聞こえたお決まりの文句の序盤でぷつ、と通話を切った。

「…うっわぁ………」

何も映さなくなったそれを握り締め蹲る。立ってられなかった。急に足場が無くなったみたい。心臓が苦しいくらいにばくばくと騒いでる。
今まで考えないようにしてきたこと。頭のどこかで、もしそうだったらどうしようなんて思って確かめられなかったこと。
切られた。何も分からないままに。

なんで、痛いなんて思うんだろ。

「何が、運命…」

はは…と乾いた笑いが零れる。
あのお店がどこにあるかなんて、そんなこと知らないままで良かったんだ。
尾形が買ってきてくれるから。それでよかった。




******




呼び出し音が鳴って、五つ目を数えた時にもしもーしと間延びした声が聞こえた。

「白石、お願いがある」
『えっ、何?』

用件だけを手短に伝える。何でまた急に、という声は無視し、聞きとった数字を手帳に書きつけていく。

「ありがとう白石。次来た時には」
『あのさ、』

お礼に好きなものでも、と言いかけたのを、いやにトーンの低い声が遮った。

『名前ちゃん、自分が泣きそうな声出してるの分かってるよな?』

何を、と言いたかったのに、思わず詰まらせた息のせいで言葉が出なかった。
面倒事には首を突っ込まない主義のくせに。らしくもなくそんな事を聞いてくる白石は、今どんな顔をしてるのか。もしかしたら見たこともない顔をしているかもしれない。

「……うん。分かってる」

間を開けに開け、ようやくそれだけ告げる。
ふっと笑って気を抜いた気配がした。

『…ならいいや。けど気を付けてな』
「ん。大丈夫」

きりっとした白石を想像しようとしたのに、思った通り全然うまくいかなくてちょっと笑えた。
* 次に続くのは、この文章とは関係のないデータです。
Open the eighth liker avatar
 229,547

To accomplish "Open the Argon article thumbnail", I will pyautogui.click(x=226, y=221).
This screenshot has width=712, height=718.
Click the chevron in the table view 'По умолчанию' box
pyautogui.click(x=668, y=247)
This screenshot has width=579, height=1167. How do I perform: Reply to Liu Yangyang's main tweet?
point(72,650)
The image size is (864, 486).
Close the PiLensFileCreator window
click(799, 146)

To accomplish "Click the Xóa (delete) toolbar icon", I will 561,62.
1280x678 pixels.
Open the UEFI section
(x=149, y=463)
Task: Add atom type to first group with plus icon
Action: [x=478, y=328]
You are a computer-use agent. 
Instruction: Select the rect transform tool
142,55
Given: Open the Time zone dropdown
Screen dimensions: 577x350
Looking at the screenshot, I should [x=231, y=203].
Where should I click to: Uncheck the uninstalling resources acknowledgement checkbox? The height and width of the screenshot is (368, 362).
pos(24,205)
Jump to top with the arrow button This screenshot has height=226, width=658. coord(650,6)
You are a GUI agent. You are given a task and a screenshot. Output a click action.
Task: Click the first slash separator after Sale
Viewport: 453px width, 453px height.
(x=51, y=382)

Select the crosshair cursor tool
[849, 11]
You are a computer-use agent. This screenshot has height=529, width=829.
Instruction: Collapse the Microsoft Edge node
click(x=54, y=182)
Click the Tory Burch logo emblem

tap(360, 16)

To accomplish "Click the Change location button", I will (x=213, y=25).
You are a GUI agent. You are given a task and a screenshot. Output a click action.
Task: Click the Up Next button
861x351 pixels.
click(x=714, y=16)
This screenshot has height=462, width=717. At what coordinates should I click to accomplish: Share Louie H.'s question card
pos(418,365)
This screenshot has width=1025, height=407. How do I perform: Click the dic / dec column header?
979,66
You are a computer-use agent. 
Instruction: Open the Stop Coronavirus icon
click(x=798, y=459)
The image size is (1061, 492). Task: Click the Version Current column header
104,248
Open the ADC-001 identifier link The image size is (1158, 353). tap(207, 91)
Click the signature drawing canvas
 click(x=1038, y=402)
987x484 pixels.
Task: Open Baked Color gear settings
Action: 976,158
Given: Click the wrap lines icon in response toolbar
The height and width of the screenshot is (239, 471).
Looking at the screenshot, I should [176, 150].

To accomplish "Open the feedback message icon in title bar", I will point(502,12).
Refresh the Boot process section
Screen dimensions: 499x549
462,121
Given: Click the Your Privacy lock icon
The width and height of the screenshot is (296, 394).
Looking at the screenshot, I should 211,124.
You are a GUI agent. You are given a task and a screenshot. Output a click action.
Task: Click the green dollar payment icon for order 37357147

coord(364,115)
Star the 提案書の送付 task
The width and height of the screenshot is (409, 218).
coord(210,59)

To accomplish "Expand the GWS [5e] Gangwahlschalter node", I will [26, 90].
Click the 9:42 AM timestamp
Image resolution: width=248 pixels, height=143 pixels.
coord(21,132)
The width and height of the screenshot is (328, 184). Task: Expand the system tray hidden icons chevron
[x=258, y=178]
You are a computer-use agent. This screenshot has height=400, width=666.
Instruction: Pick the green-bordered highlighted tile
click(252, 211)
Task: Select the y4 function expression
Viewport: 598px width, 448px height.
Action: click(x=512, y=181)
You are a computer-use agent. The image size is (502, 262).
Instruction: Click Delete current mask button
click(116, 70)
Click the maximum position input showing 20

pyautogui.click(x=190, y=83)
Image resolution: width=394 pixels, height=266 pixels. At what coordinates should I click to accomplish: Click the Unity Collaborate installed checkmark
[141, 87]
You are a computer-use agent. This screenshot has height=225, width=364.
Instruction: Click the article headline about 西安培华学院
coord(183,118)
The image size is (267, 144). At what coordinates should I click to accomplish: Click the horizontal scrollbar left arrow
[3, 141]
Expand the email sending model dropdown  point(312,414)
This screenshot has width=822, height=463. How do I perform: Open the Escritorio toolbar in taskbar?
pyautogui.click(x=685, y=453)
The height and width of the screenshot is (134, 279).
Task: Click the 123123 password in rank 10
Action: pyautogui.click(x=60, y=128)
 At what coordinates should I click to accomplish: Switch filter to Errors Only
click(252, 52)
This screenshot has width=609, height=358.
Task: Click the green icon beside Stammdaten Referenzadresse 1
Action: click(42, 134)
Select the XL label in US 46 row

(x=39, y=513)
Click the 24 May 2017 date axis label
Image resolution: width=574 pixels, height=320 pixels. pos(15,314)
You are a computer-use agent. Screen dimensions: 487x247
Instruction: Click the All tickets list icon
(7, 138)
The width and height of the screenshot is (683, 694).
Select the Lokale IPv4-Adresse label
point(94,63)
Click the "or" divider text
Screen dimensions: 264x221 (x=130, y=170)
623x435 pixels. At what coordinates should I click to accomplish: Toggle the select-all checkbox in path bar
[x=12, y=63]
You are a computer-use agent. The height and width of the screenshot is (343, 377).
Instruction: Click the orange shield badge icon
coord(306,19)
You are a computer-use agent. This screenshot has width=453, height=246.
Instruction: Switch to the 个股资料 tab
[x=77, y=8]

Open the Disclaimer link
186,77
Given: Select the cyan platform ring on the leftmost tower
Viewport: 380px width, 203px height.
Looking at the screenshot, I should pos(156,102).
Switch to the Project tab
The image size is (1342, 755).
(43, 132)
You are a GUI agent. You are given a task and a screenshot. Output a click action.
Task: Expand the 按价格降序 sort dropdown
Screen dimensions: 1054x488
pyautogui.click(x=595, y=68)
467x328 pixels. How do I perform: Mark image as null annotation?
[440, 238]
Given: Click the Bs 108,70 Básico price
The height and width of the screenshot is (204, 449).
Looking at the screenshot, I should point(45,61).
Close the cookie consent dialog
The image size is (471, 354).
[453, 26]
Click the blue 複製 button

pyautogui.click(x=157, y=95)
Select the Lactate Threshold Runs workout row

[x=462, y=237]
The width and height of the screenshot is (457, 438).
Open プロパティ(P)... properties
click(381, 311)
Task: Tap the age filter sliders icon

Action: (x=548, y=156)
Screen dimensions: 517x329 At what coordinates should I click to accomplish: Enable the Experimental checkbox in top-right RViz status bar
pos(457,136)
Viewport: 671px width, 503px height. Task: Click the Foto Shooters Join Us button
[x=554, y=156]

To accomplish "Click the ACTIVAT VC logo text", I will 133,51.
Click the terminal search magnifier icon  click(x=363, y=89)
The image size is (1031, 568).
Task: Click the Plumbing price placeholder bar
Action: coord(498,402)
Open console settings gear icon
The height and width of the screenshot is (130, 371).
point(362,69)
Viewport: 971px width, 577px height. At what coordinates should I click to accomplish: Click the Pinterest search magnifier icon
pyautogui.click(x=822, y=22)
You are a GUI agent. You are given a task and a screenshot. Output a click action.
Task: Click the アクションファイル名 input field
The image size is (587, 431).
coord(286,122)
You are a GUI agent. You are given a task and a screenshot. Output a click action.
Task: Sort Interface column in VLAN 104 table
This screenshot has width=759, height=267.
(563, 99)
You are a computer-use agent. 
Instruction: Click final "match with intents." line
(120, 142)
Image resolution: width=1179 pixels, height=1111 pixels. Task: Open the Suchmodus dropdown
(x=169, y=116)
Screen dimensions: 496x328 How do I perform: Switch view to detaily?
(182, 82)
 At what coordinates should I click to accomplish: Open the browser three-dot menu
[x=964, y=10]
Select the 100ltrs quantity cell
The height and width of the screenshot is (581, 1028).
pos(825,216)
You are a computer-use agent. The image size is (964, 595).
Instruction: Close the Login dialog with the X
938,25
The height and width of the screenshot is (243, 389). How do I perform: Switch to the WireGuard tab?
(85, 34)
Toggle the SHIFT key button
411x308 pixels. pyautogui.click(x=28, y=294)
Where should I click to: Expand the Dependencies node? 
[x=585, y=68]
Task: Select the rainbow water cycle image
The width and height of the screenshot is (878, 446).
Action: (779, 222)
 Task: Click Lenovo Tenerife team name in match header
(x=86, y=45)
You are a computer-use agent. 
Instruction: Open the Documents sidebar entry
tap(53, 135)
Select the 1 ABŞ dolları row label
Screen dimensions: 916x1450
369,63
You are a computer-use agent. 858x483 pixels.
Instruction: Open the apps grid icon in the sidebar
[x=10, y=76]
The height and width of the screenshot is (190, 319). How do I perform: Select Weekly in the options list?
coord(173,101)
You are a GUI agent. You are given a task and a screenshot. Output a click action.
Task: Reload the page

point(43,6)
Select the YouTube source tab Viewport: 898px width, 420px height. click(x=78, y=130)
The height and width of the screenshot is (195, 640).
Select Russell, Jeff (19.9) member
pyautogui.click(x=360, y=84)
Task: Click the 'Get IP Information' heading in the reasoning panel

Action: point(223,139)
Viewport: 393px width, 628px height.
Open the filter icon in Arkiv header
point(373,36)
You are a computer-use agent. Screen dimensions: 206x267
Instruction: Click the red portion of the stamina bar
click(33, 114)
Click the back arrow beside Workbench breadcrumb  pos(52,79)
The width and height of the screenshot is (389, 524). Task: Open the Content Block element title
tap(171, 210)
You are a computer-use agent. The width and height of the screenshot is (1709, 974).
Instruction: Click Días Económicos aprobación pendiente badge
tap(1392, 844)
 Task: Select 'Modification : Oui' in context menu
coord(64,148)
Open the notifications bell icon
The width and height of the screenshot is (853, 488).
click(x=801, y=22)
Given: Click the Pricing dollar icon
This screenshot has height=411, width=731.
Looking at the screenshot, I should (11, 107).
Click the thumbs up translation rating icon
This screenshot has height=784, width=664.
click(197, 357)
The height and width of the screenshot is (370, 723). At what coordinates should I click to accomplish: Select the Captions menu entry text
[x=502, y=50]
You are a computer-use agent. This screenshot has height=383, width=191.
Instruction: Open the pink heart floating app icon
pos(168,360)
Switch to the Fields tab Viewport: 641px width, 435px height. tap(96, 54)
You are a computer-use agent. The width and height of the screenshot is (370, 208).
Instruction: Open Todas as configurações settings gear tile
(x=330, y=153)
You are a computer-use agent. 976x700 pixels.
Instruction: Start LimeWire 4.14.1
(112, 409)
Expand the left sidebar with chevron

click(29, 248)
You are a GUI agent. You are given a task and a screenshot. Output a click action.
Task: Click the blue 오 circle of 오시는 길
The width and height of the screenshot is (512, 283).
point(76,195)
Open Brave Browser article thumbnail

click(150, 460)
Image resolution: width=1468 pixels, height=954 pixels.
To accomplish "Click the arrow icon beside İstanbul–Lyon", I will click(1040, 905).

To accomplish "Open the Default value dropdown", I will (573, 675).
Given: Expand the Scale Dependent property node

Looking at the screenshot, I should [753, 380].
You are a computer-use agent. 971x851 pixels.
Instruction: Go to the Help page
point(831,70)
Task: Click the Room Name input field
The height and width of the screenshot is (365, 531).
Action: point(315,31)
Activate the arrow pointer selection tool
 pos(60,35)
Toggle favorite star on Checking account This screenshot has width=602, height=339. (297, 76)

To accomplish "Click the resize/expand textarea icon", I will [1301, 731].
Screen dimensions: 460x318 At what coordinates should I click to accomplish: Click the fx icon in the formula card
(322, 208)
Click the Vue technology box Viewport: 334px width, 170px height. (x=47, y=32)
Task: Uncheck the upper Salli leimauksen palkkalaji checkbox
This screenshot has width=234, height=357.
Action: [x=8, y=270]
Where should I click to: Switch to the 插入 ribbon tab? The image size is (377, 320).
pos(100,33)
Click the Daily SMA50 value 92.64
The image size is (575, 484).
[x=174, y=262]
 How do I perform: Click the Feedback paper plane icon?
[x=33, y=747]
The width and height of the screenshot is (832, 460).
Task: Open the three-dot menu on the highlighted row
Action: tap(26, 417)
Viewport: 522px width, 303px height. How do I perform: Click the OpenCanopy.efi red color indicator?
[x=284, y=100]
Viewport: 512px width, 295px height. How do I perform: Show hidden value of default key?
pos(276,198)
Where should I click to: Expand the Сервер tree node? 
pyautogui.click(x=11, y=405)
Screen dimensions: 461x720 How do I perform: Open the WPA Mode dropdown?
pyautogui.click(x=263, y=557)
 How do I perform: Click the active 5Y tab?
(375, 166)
「…白石。今度来るときは早めに言って。ご馳走作ってあげる」
『え、うそ!?』
「嘘じゃない。なんならリクエストも許可する」

名前ちゃん最高!と電波の向こうでやんやと囃し立てる調子の良い声に、下がりきっていた気分が上向く。白石こそ最高だばかやろう。

「ね、白石」
『いいって。お安い御用だぜ』
「…うん。ありがとね」

通話を切り、ふー…と一つ大きな息をつく。
持ったペンの尻でコツコツと額を打って、ようやく顔を上げた。滅多に使うことのない手帳の後ろにある真っ白なページ。そこに綴った文字を眺め、カチリとペン先をしまった。